July 27, 2008
Expert: Bipolar Disorder Often Unrecognized
By Christine Phelan, The Sun, Lowell, Mass.
Jul. 27--The announcement that state Sen. J. James Marzilli Jr. suffers from bipolar disorder, following his arrest, has some shaking their heads in bewilderment, some in disgust.
But not psychiatrist Gary Sachs, who directs Massachusetts General Hospital's Bipolar Clinic and Research Program. For Sachs, Marzilli's erratic behavior during his June 3 visit to Lowell -- during which he was accused of accosting four women in as many hours, followed by a foot chase and ultimately his arrest in a city parking garage -- is well within the boundaries of the disease that affects some 9 million Americans.
"It's an equal-opportunity condition," Sachs said, noting that the average age of onset is ages 15 to 19, and that half of his clinic's patients are 18 or younger.
Marzilli faces two court hearings this week. Tomorrow, he will be in Lowell Superior Court for a hearing into charges lodged in the downtown Lowell incidents. On Thursday, he faces another hearing in Middlesex Superior Court in Woburn, on a civil complaint filed by three women who say they were harassed by Marzilli in other incidents.
Following his arrest, Marzilli was admitted to McLean Hospital, a psychiatric hospital in Belmont. His attorney said Marzilli was diagnosed with bipolar disorder.
"Jane," a Massachusetts Trial Court employee who did not want her real name used, said she was diagnosed as bipolar about seven years ago at age 35, but had been diagnosed years earlier as suffering from
either depression or manic episodes depending on the phase she was in.
Jane, who is married and has always maintained employment, is now being treated by drugs and therapy to level her moods.

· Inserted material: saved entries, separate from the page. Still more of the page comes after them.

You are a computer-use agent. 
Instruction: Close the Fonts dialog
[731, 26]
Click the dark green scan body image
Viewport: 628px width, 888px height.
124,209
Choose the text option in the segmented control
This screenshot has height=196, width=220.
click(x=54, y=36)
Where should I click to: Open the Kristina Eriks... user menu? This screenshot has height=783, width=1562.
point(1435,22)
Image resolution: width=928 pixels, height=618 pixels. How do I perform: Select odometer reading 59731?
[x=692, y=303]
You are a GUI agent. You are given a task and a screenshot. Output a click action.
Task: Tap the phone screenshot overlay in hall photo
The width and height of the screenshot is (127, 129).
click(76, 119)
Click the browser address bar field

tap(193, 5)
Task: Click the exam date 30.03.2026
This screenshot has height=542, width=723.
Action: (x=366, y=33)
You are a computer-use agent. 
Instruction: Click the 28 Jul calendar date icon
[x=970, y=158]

What she doesn't understand is how Marzilli, who as a politician leads a very public life, could show no signs of the disorder until age 50.
"I never did anything crazy, but If you talked to anyone who knows me, they would tell you they knew something was wrong from early on," Jane said.

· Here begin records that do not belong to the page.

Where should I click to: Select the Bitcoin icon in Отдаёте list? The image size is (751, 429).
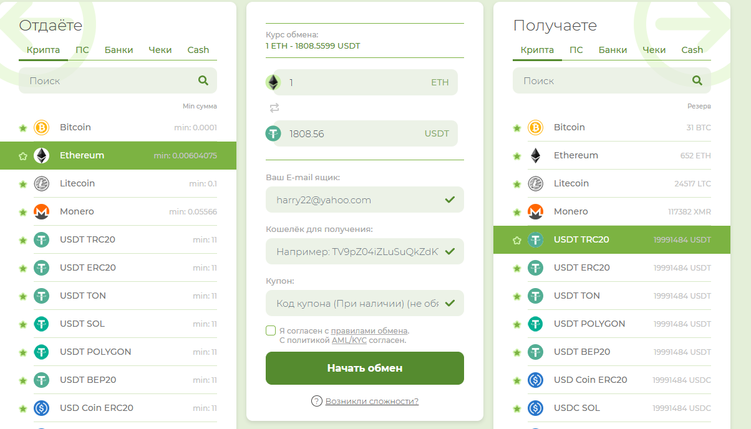tap(41, 127)

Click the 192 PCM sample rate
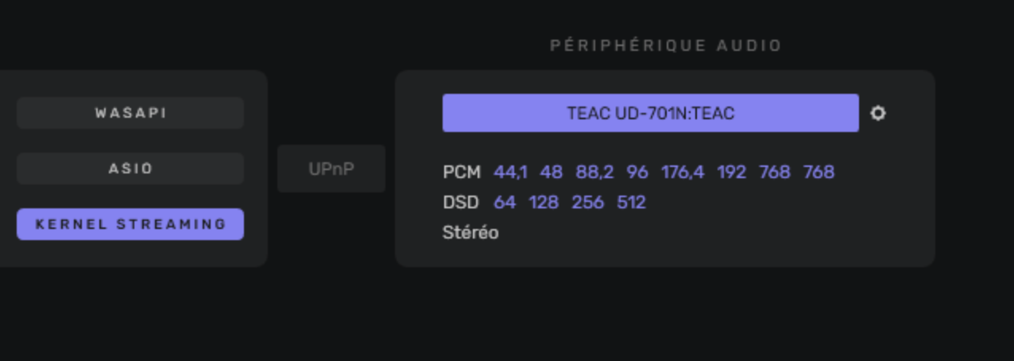tap(731, 172)
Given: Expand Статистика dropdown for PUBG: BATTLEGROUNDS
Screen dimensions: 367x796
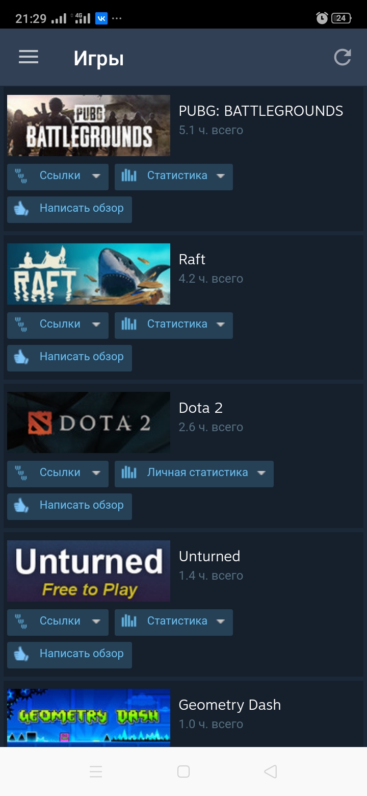Looking at the screenshot, I should pos(174,177).
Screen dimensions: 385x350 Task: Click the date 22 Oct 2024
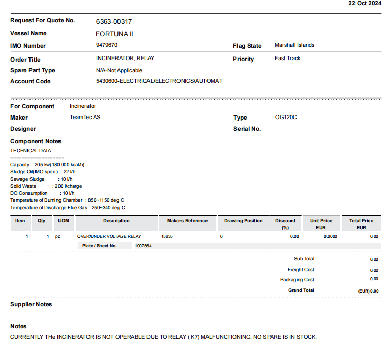(x=364, y=3)
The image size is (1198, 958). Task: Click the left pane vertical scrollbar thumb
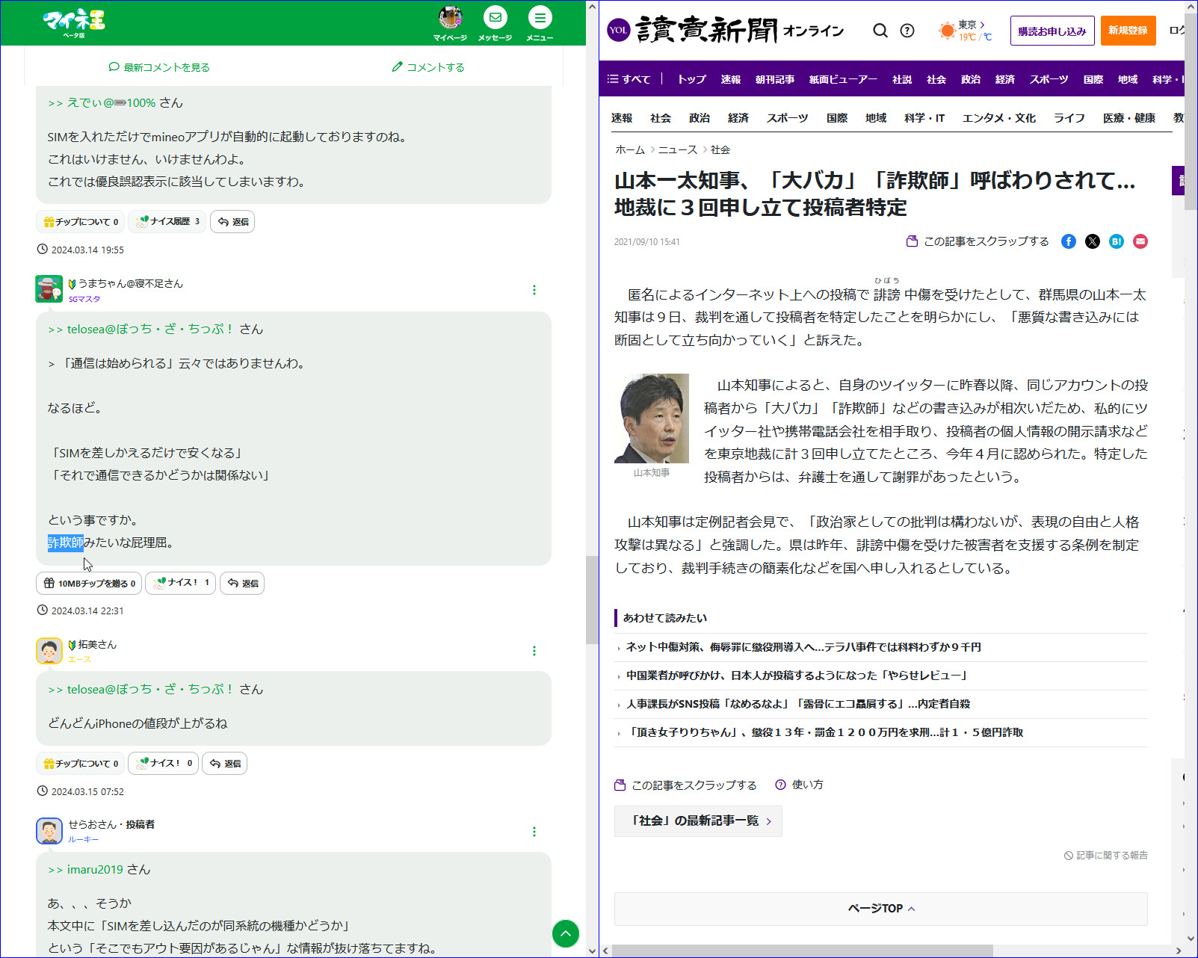[x=592, y=598]
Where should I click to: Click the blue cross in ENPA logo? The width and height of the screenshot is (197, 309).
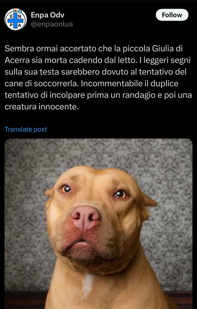(x=15, y=20)
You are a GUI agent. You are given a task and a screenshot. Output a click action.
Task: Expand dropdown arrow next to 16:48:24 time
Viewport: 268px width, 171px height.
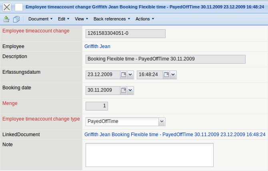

Sachs said, "There are people who've had episodes that've gone undetected, and those that have their first episode later in life. I don't know Sen. Marzilli, but the kind of multiple incidents where he was using very poor judgment, that is something that, during an episode, is a common symptom. There's no doubt about that."
While just under 3 percent of Americans have bipolar disorder, Sachs said fewer than one in three cases are recognized, despite reliable methods to diagnose the disease. And because it's so often diagnosed in tandem with other mental illnesses, like depression and anxiety disorder, early treatment is critical.

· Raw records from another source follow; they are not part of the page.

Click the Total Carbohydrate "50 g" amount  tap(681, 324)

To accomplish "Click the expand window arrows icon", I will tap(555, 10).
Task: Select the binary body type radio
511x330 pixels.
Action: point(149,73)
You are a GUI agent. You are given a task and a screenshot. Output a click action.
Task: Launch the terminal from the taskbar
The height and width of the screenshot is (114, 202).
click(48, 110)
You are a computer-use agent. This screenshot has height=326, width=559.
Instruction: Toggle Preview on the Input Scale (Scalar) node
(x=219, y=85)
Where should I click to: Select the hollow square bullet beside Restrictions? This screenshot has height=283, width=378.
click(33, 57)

Bipolar patients on average live dramatically briefer lives -- sometimes by as much as two decades -- due to alcohol and drug abuse, or suicide.
Bipolar disorder is characterized by dramatic and uncontrollable shifts in mood, ranging from euphoric highs to, more frequently, debilitating depressive episodes. While its exact origins are unknown, major emotional events -- like death or divorce -- can ignite bipolar mania, as can an overabundance of the stress hormone cortisol, produced by the adrenal gland, and even bodily inflammation, both of which may affect brain circuitry, Sachs said.
Biological stressors of an episode -- especially the lack of sleep -- can exacerbate the intensity of an existing episode.
Treatment usually involves both drugs and talk therapy.
But what makes bipolar disorder -- previously called manic depression -- distinct is patients' almost incredible disconnect with reality, Sachs said.
"With depression, we don't appreciate what is missing: the capacity to experience pleasure," he explained. "But when we get to mood elevation, it's the opposite -- we don't appreciate the downside of anything. You can't make perceptions accurately. It's a kind of colorblindness. You can't see those red lights, and you're going to get a lot of tickets if you get caught."
And while there's intense debate about over-diagnosis, Sachs said there is a larger issue.
"We do have reliable ways to make diagnoses," Sachs said. "But there are a lot of inaccurate diagnoses, we miss cases, or we conclude that because we saw one or another star that the whole dipper is there. We have an absolute duty to our patient to give them a systematic diagnosis."
Sun reporter Lisa Redmond contributed to this story.